Mas a grande lição que se pode depreender é que, dessa forma, ampliou-se para muitos alunos a oportunidade de estudar em uma instituição conceituada e também de estar em contato com material desenvolvido por esses professores excepcionais o que, no modelo tradicional, estaria restrito a poucos.

Uma terceira possibilidade é a que contempla a introdução de tecnologia de forma substitutiva porém preservando a presença ativa do docente, bem como a presença do aluno no espaço escolar. Os princípios desse modelo são os mesmos do anterior porém seu foco está voltado para os grandes sistemas de educação formal. Pressupõe a alternância, em diversas proporções, de aulas que utilizam exclusivamente recursos de mídia eletrônica e aulas com a presença do docente, com o suporte de material instrucional para o aluno e para o professor.


III. A situação atual: alguns exemplos

Alguns grupos privados brasileiros estão explorando intensamente as possibilidades de ganhos de escala e produtividade na educação básica.

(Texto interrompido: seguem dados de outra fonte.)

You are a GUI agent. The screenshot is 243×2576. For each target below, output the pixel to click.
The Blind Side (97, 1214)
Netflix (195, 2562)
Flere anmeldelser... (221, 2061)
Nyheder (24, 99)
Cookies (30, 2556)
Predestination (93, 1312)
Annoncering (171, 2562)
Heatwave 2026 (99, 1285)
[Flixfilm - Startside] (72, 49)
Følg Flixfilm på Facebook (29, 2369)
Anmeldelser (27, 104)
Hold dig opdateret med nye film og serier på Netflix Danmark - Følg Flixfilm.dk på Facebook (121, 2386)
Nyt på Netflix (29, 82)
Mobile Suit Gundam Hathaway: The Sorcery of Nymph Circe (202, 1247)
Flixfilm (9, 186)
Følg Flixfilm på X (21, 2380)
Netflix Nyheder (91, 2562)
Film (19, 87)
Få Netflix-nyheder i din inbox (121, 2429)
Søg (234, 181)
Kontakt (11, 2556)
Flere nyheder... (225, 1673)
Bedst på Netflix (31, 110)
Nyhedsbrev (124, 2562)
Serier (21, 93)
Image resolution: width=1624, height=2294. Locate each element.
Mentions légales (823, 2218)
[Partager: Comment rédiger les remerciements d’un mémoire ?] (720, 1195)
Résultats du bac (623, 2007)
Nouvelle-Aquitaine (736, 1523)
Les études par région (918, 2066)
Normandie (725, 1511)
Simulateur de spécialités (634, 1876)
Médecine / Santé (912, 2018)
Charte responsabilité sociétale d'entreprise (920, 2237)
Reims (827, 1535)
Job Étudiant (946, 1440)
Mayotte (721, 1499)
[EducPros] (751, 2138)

Segundo matéria da revista EXAME, os quatro maiores grupos privados - Positivo do Paraná, Objetivo de São Paulo, COC de Ribeirão Preto e Pitágoras de Minas Gerais - conseguiram chegar a mais de 30% dos alunos do ensino fundamental e médio particular vendendo suas apostilas, seus modelos pedagógicos e assessoria administrativa para escolas do país inteiro.

O Pitágoras vem adotando essa mesma estratégia também para a sua expansão no ensino superior, tendo como base o modelo da Universidade de Phoenix (USA). "O grande diferencial da Phoenix em relação às outras escolas americanas é a padronização do ensino. Seus cursos são feitos por uma equipe central que cuida do planejamento de cada disciplina nos mínimos detalhes. Os professores são treinados para transmitir esse conhecimento da forma mais uniforme possível, ... de acordo com padrões rígidos de controle da qualidade" . De forma semelhante à adotada pela Universidade de Phoenix, o Pitágoras entregou a tarefa de criação de seus cursos a uma equipe de notáveis, o que possibilita expandi-los com qualidade e baixo custo. Ademais, essa estratégia não fica limitada pela oferta de professores de altíssimo nível, que dificilmente seriam encontrados em cantos remotos do país. ( Revista EXAME, ano 36, nº 7, 3 de abril de 2002 )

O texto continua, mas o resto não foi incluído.